This blog is written by a journalist based in Mumbai who writes about cities, the environment, developmental issues, the media, women and many other subjects.The title 'ulti khopdi' is a Hindi phrase referring to someone who likes to look at things from the other side.
Sunday, October 12, 2014
Out in the open
The Hindu, Sunday Magazine, October 12, 2014
Absence of sanitation facilities for women during disasters enhances their vulnerability. Photo: AP
The absence of sanitation facilities for women during disasters enhances their vulnerability.
Last month, while our attention was diverted by what our politicians were doing on foreign shores and at home, tragedies on a massive scale were being played out in many parts of the country.
Besides the devastating floods in Kashmir last month, vast swathes of the rest of India have also been inundated by floodwaters. Odisha, Bihar, Assam and Meghalaya have seen some of the worst flooding in years. For these states, floods are an annual phenomenon. But this year they have been worse and in places where the waters never advanced with such force in earlier years.

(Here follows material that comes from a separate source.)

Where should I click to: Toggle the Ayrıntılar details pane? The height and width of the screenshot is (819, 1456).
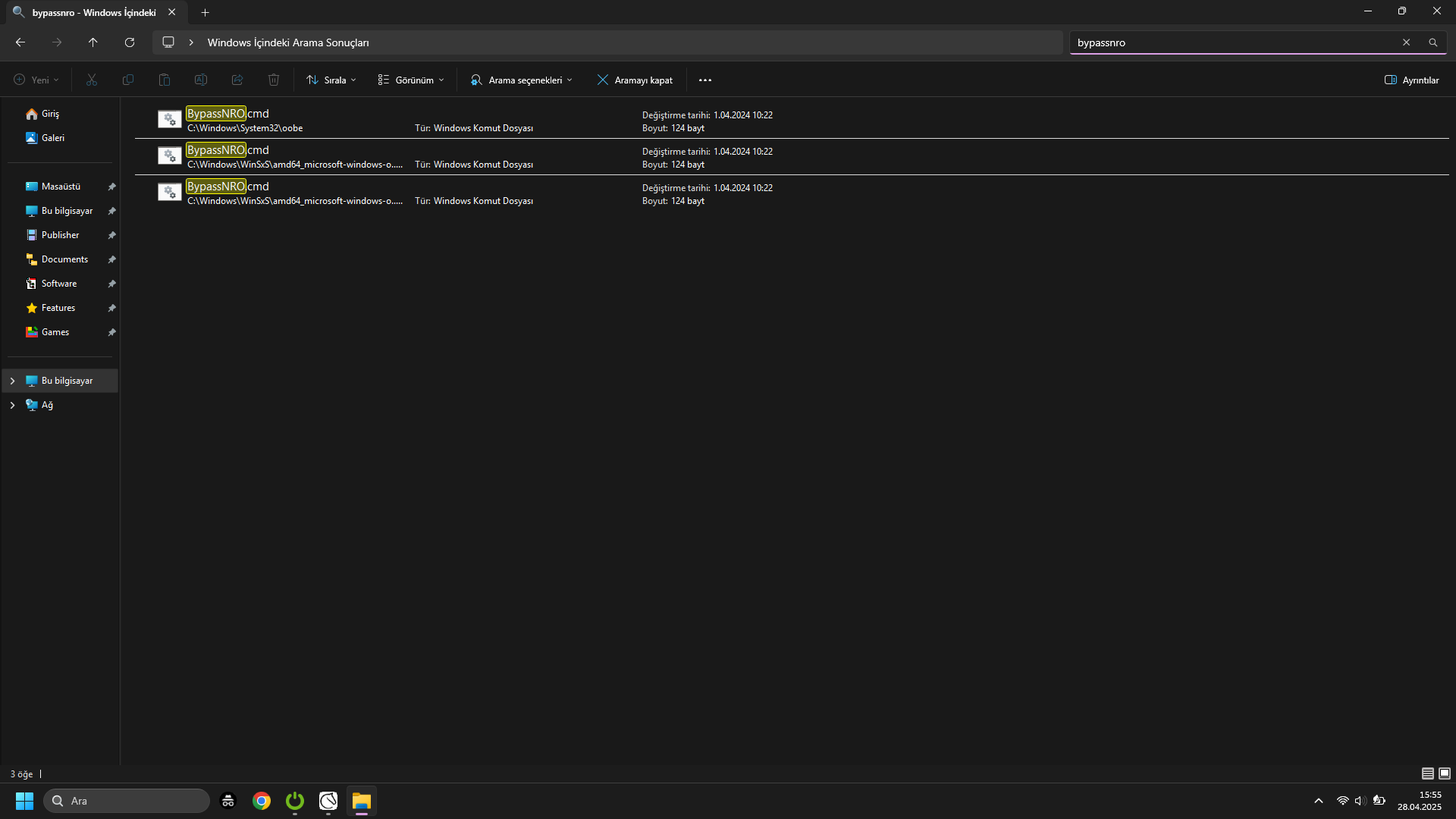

So even as the usual tamashas and tirades occupy our news space, spare a thought for the women, men and children in these states who are still struggling. Even as I write this column, an estimated four lakh people in Assam and Meghalaya, spread over 4,446 villages in 23 districts are homeless or badly affected by the floods. Thousands of people remain in relief camps because they cannot go back to their villages.
In Odisha last month, rising river waters submerged thousands of villages in 23 of the 30 districts in the state. In Bihar, too, the flooding has been relentless, spreading destruction, destitution and disease.
While the reports in the media on these states are few and far in-between — you have to make a determined effort to mine out the news from mainstream Indian media — the few reports that have appeared make heart-rending reading.
One report that I found particularly touching appeared in The Hindu on August 27, 2014, under the headline, ‘Women fight shame in flood hit Bihar’ (http://www.thehindu.com/news/national/other-states/women-fight-shame-in-flood-hit-bihar/article6356043.ece?homepage=true). It quoted women in Bihar’s Supaul district talking about the particular challenge that they face as women in the wake of floods.
A woman in her thirties was quoted saying, “Poor women like us face more problems to relieve ourselves when floods force us to flee our villages. It is our fate. No one can imagine this except those like us.”
Another older woman said, “We have no option but to relieve ourselves in the open by closing our eyes and minds to the hell-like situation.”
What they are talking about is the pathetic absence of any sanitation arrangement for women during such disasters. You might argue that in any case many of these women would not have toilets and are therefore used to open defecation. But can anyone imagine what this woman means when she says they close their “eyes and minds” when they go out to relieve themselves in a flooded landscape?
Why, people would legitimately ask, should we make such a fuss about women’s problems at such times when everyone — men, women and children, as well as the elderly — are affected? I do so because in many ways women’s vulnerabilities are enhanced at such times. If they confront a daily challenge of sanitation, this is compounded during floods and other disasters. Yet, when relief measures are put in place, the particular needs of women are often overlooked.
In a powerful article that Assam-based journalist Teresa Rehman wrote after the 2010 floods in her state (infochangeindia.org/environment/features/sanitation-in-the-time-of-floods.html), she quotes a woman called Salma Begum from Sonitpur district: “Sometimes we have to seek permission from the owners of a dry patch in order to defecate. Most often we have to do it discreetly, on other people’s land, as it becomes difficult to control oneself. Sometimes, during the floods, we starve ourselves so that we do not need to defecate.”
In this instance, women like Salma were beneficiaries of the government’s Total Sanitation Programme, in particular low-cost toilets. Yet, one flood, and everything including these toilets are washed away. Women like her are then left with no alternative but to revert to the age-old practice of open defecation, with the added complication of not finding a dry spot.
Floodwaters are indiscriminating. They sweep away everything and everyone that comes in their way. But for the survivors, the story varies greatly depending on class, caste and gender. And this is where the voices of women like Salma from Assam or the women from Bihar must be heeded. The process of relief and rehabilitation must necessarily be ‘gendered. The absence of toilets is a woman’s problem in a very specific way.
Sweeping our streets clean is all very well but surely cleanliness must mean that women do not need to live through ‘a hell-like situation’ on a daily basis.